*** Opening of DATASET EXTRACT ***

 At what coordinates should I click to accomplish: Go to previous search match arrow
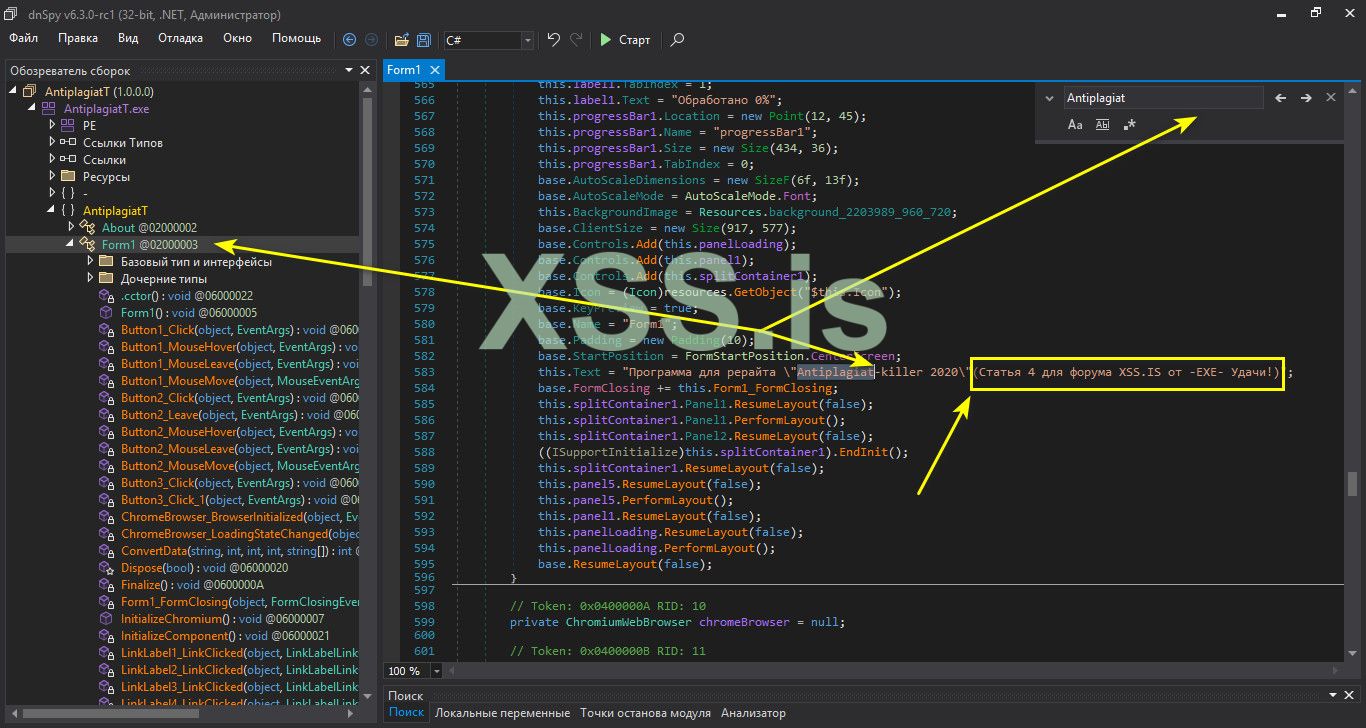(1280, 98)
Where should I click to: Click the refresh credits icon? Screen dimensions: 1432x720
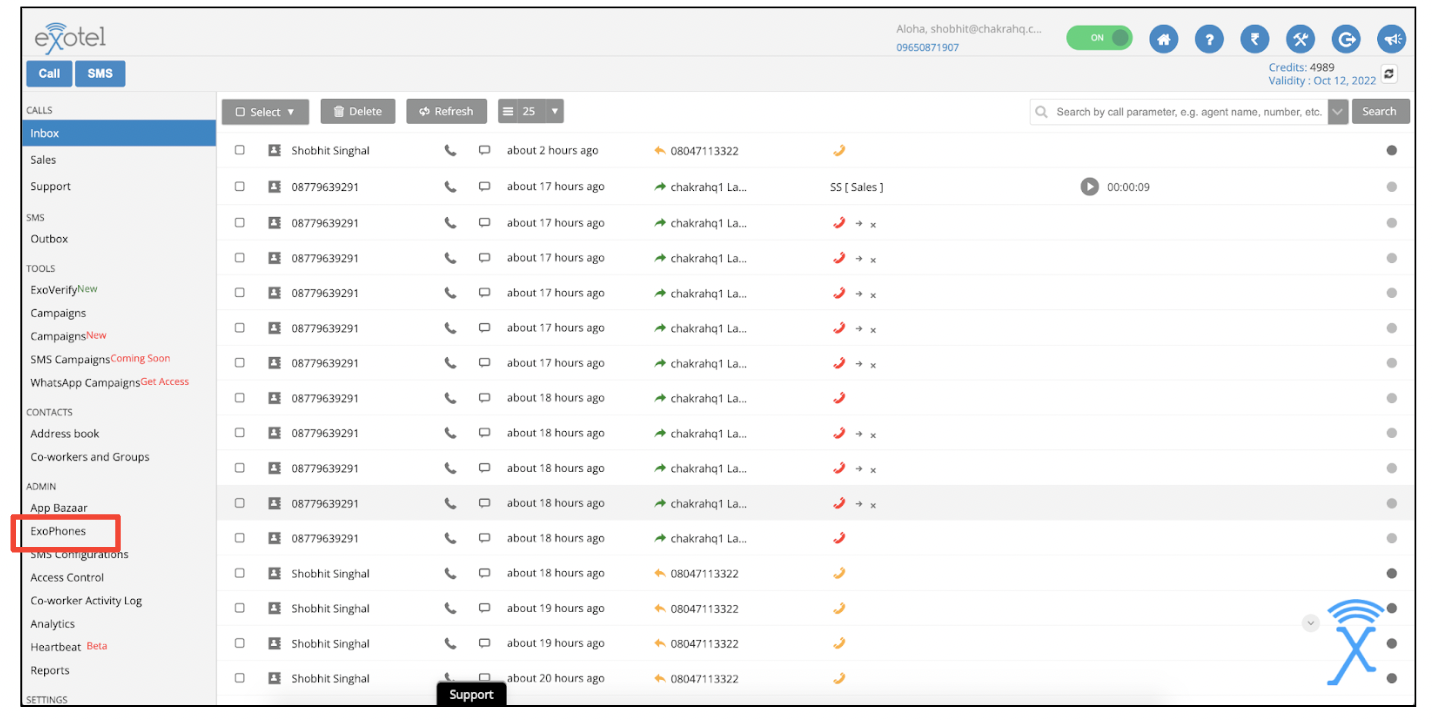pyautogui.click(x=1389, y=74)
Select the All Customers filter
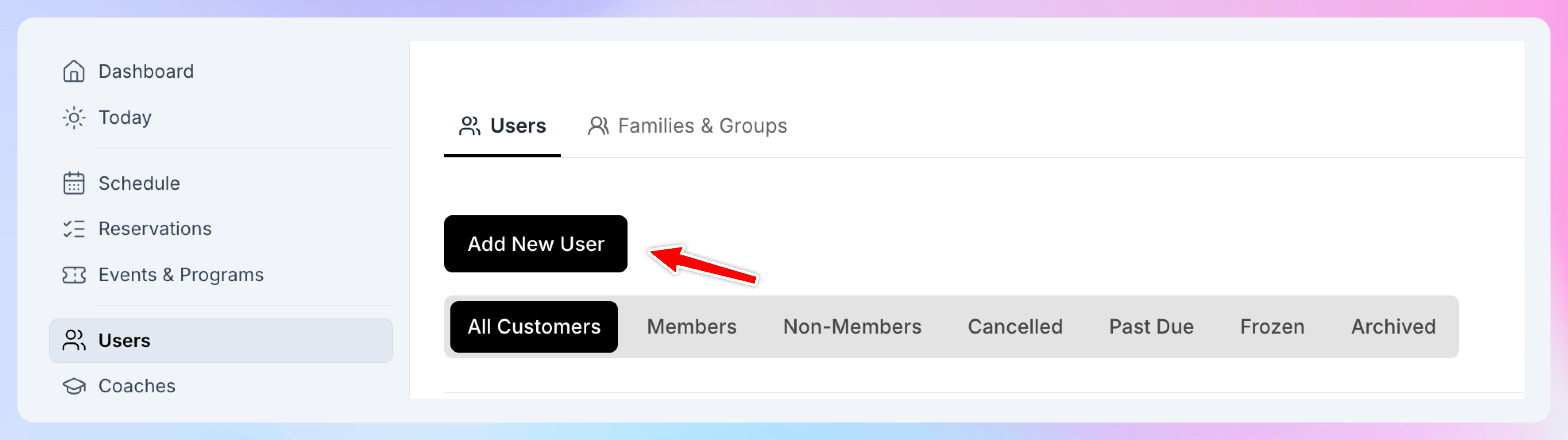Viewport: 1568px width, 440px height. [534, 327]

*** Close of DATASET EXTRACT ***

Set the records down again word for word; the pictures stay out.

 At what coordinates should I click to accomplish: Go to previous search match arrow
(1280, 98)
Where should I click to: Click the refresh credits icon? Screen dimensions: 1432x720
pyautogui.click(x=1389, y=74)
Select the All Customers filter
Viewport: 1568px width, 440px height. [534, 327]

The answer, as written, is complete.